Here, La Ruta became bumpy. A 1993 documentary by the broadcaster Canal+ painted a grim picture as it followed busloads of aggressively hyped up youngsters hitting club after club with dilated pupils and grinding teeth; promoters were shown dealing cash in hand and popping pills to stay alert through the weekend. Spain’s parents watched in horror.
Alarmist reactions against club culture were widespread in the 90s and Spain was no exception, with bakalao coming under increasing scrutiny. Road accidents – some fatal – were linked to reckless driving after clubbing at La Ruta; it was feared that litter generated by partygoers in the area risked contaminating the surrounding waters and land.
The musicians of La Ruta, however, feel they were unfairly punished by the media and the political inquisition that ensued to tackle the threat of this out-of-control lifestyle. “They invented a story – one of drugs,” argues Conca. “The quality of the music didn’t interest them. Maybe it was partly out of envy, because Valencia had a movement that Madrid didn’t.”
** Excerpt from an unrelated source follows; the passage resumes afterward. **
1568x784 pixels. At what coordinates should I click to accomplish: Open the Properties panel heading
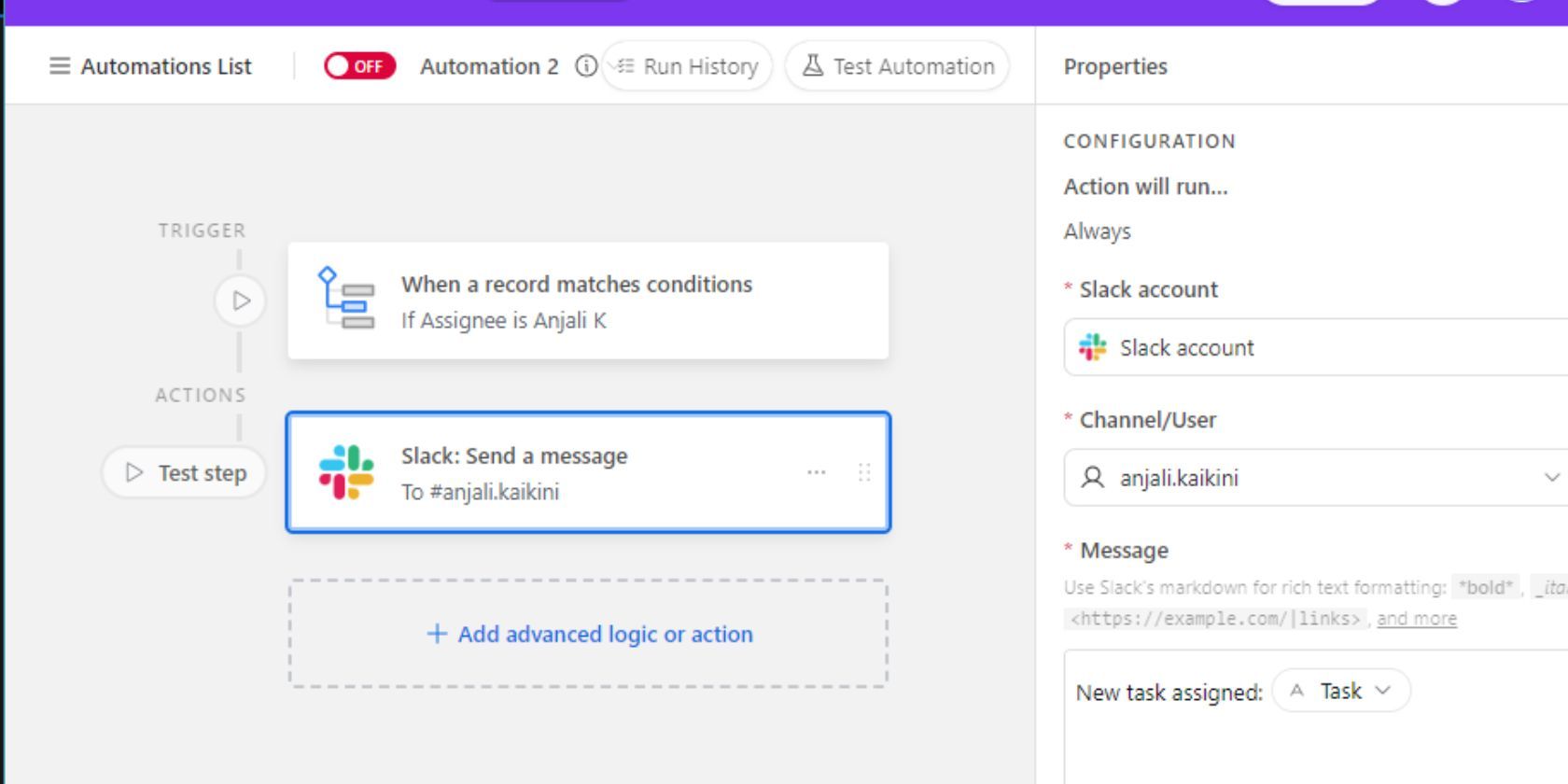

Pérez agrees that his home town’s insurgence as a new nexus of party culture was a factor in its censure in the Spanish press, mostly run from the capital. “We didn’t have national media here,” he says. “If something happened in Madrid, it got all the coverage. The Movida Madrileña was cool, but we were the bad guys.”
Amid negative publicity in Spain, some were exporting bakalao abroad – including Carol McCloskey, one half of the Eurodance duo Double Vision, who moved to Valencia from Dublin aged 20, living La Ruta from its beginning. She and her collaborator Pedro Cerveró topped the charts in Germany, Austria, Belgium and the Netherlands in the mid-90s with tracks such as Knockin’ and All Right, spreading the word about what McCloskey describes as Valencia’s “cathedral of freedom”.
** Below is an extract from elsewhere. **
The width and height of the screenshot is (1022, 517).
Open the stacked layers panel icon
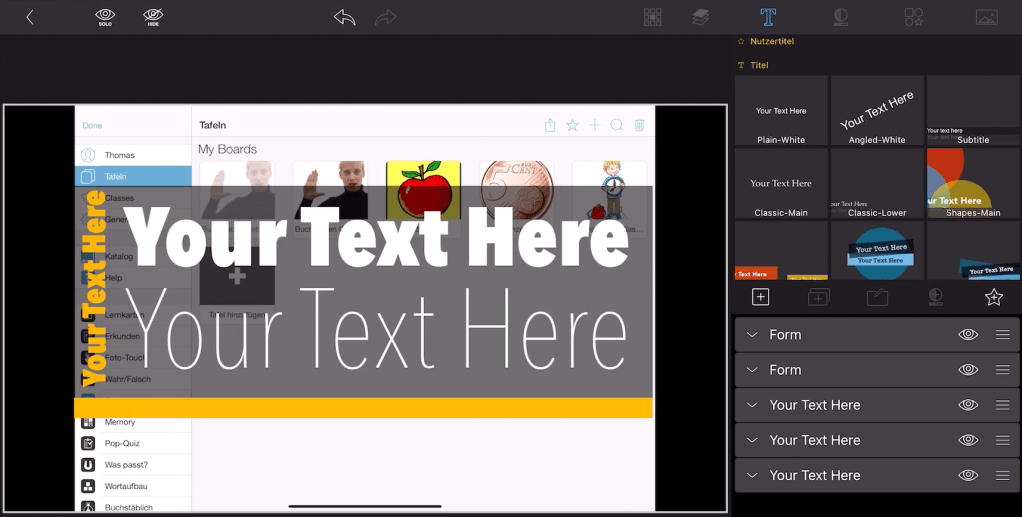point(701,17)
“It was revolutionary,” she says. “The pulse here was strong; everybody was buzzing – I think that was reflected in the music. We went all around Europe doing shows but we were carrying Valencia with us.”
With La Ruta’s car parks packed every weekend, many came with their own drinks and sound systems to keep the party alive outdoors in between the clubs – a custom known as parkineo. As authorities cracked down on road safety and outdoor raves, driving out here for wild weekends became increasingly unfeasible, which meant this scene’s days were numbered.
But La Ruta is back on the agenda: as well as Ivam’s exhibition and the Homenaje a la Ruta festival, television producer Atresmedia is making a drama series based on life in these fabled nightclubs to air later this year, hopefully further vindicating the cultural merit of a much-vilified movement.
“There were no problems; there were no fights,” insists McCloskey. “Everyone was chucked in the soup; we were all mixed together and it was fabulous. It was all about music, art and freedom – we who lived it know how special it was.”